E.g., self.v==’e’, cls.name==’fluid’, array has coord ‘fluid’ with one value equal to ‘e’
–> take(array) gives array value at fluid==’e’.
value: UNSET or value
if provided, temporarily set self.v = value, then restore it afterwards.
This means value can be “shorthand” for actual values,
e.g. value = 0 –> self.v = self.values.get(0)
value = None –> self.v = None, so self.v gives self.values.
See help(type(self).v) for more info.
drop_labels: bool, default False
whether to remove this dimension from arr.coords for arr in result.
as_dict: bool, default False
if True, return dict of {dim value: array value at this dim} instead.
squeeze: bool, default True
if False, always return list (with length==1 if not self.is_iterable()),
unless as_dict=True. (Ignore squeeze if as_dict.)
item: bool
if True, convert arrays to single values via array.item().
classmethod take_along(array, at=None, *, i=None, drop_labels=False, as_dict=False, item=False, **kw__take_along_dimension)

return a list of the array value for each {cls.name} in array.

array: xarray.DataArray
array to take from.
E.g., array with coords fluid [‘e’, ‘H+’, ‘C+’], cls.name==’fluid’
–> take_along(array) gives [array value for ‘e’, value for ‘H+’, value for ‘C+’].
at: None or list-like of values in this dimension
take at these values. None –> use values from array.coords[this dimension]
i: None or indices
(if provided) take only at these indices; use isel.
drop_labels: bool, default False
whether to remove this dimension from arr.coords for arr in result.
as_dict: bool, default False
if True, return dict of {dim value: array value at this dim} instead of list.
item: bool
if True, convert arrays to single values via array.item().
additional kwargs go to tools.take_along_dimension
using(attrs_as_dict={}, _unset_sentinel=ATTR_UNSET, **attrs_and_values)

returns context manager which sets attrs of obj upon entry; restores original values upon exit.

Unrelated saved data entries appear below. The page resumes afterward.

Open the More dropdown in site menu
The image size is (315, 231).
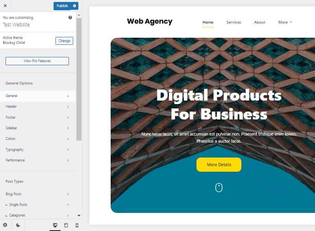click(x=285, y=22)
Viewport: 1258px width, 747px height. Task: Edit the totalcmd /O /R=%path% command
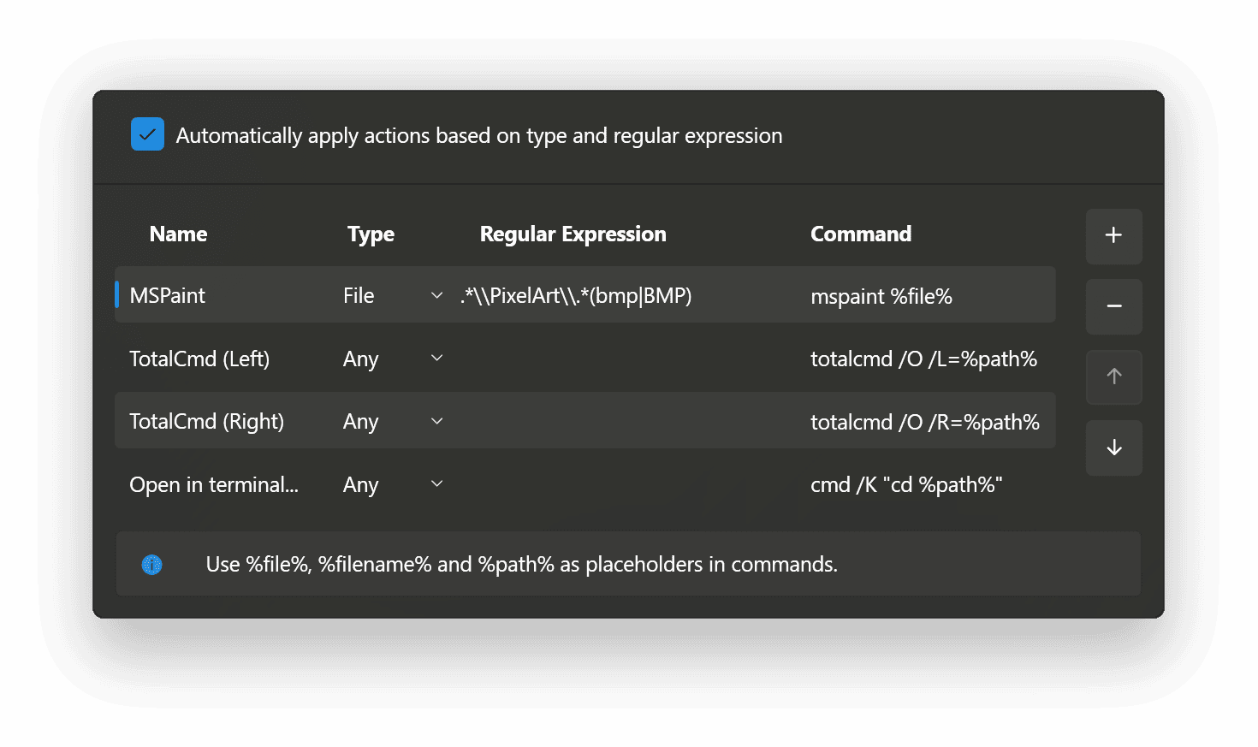(x=924, y=422)
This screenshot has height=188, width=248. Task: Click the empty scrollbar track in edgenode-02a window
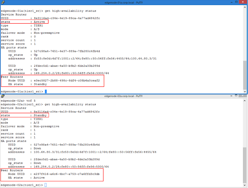tap(245, 124)
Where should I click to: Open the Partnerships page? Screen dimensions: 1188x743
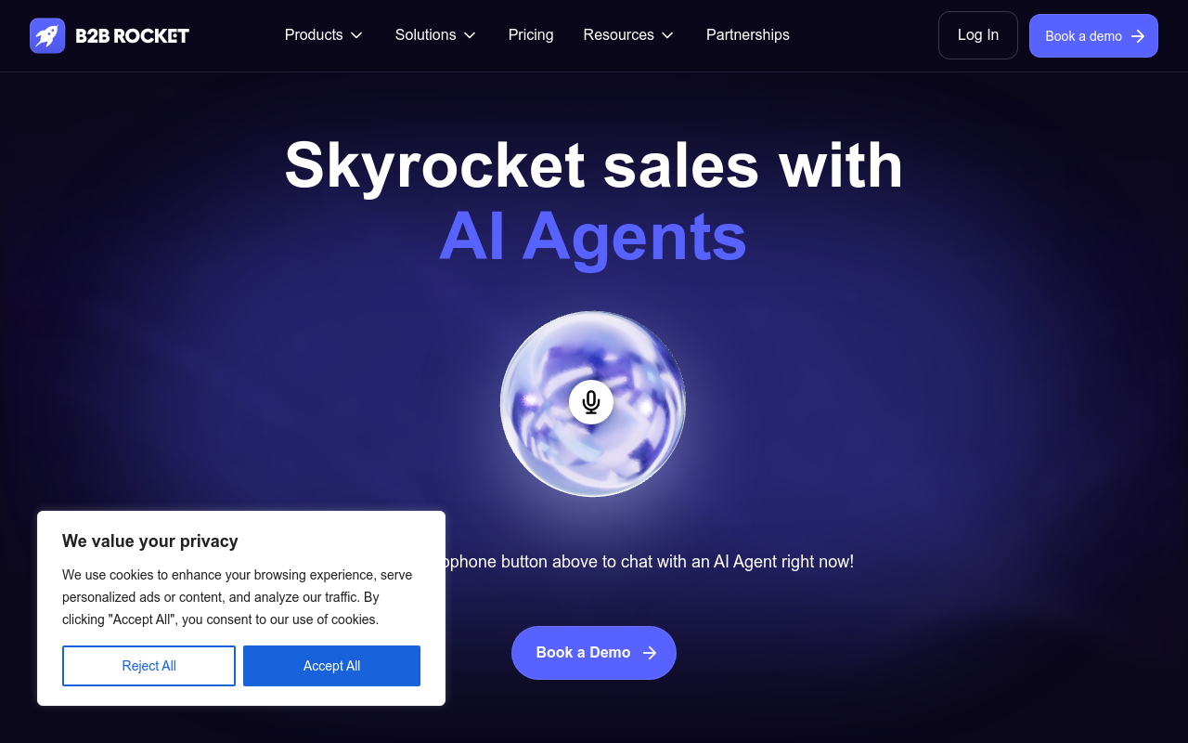pos(748,34)
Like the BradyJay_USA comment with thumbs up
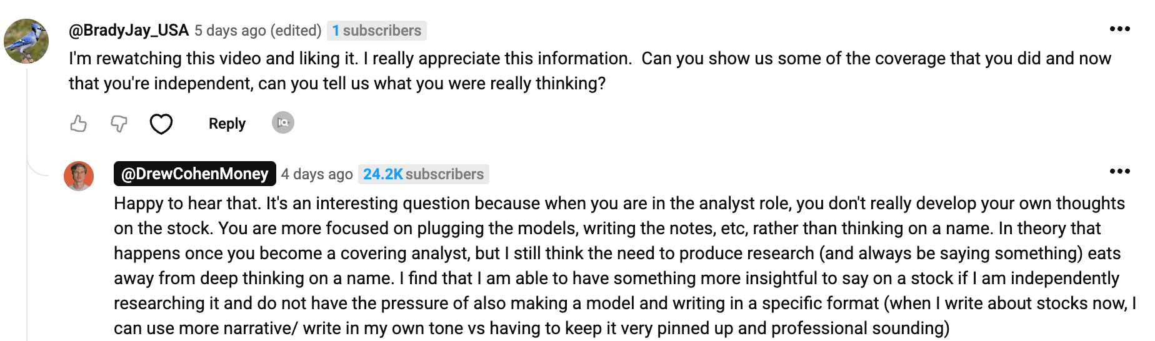The height and width of the screenshot is (341, 1155). tap(79, 124)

_unset_sentinel: any value, default ATTR_UNSET
upon entry, delete any attrs with value _unset_sentinel (compared via ‘is’).
E.g. using_attrs(obj, _unset_sentinel=None, x=None) –> del obj.x upon entry.
property v

current value in self.

Getting self.v:
Return self._v if it exists (and is not None), else return self.values.
Setting self.v = value:
Attempt to match value from self.values if possible:
if value is None, set self.v = None
if value is a DimensionSpecialValueSpecifier, call value.value_to_set(self).
else, if self.values exists (and is not None), attempt self.v = self.values.get(value).
By default (if the previous cases fail or don’t hold), sets self.v = value.
Afterwards, call self.on_set_v(value), if self.on_set_v is not None.
property values

all possible values of this dimension.

If values does not exist, raise an AttributeError with a helpful message.
(the message is most helpful at “high level”, when using DimensionHaver,
so it uses the dimension’s name instead of ‘v’ and ‘values’.)
If you want to avoid using DimensionValueList (at the cost of not using its smart behavior..)
you can use self.values=None, to disable that error message.
You can del self.values to re-enable that error message.
(del self.values will do nothing if self.values doesn’t exist, as opposed to crashing.)
Settings self.values will also reset self.v to None afterwards.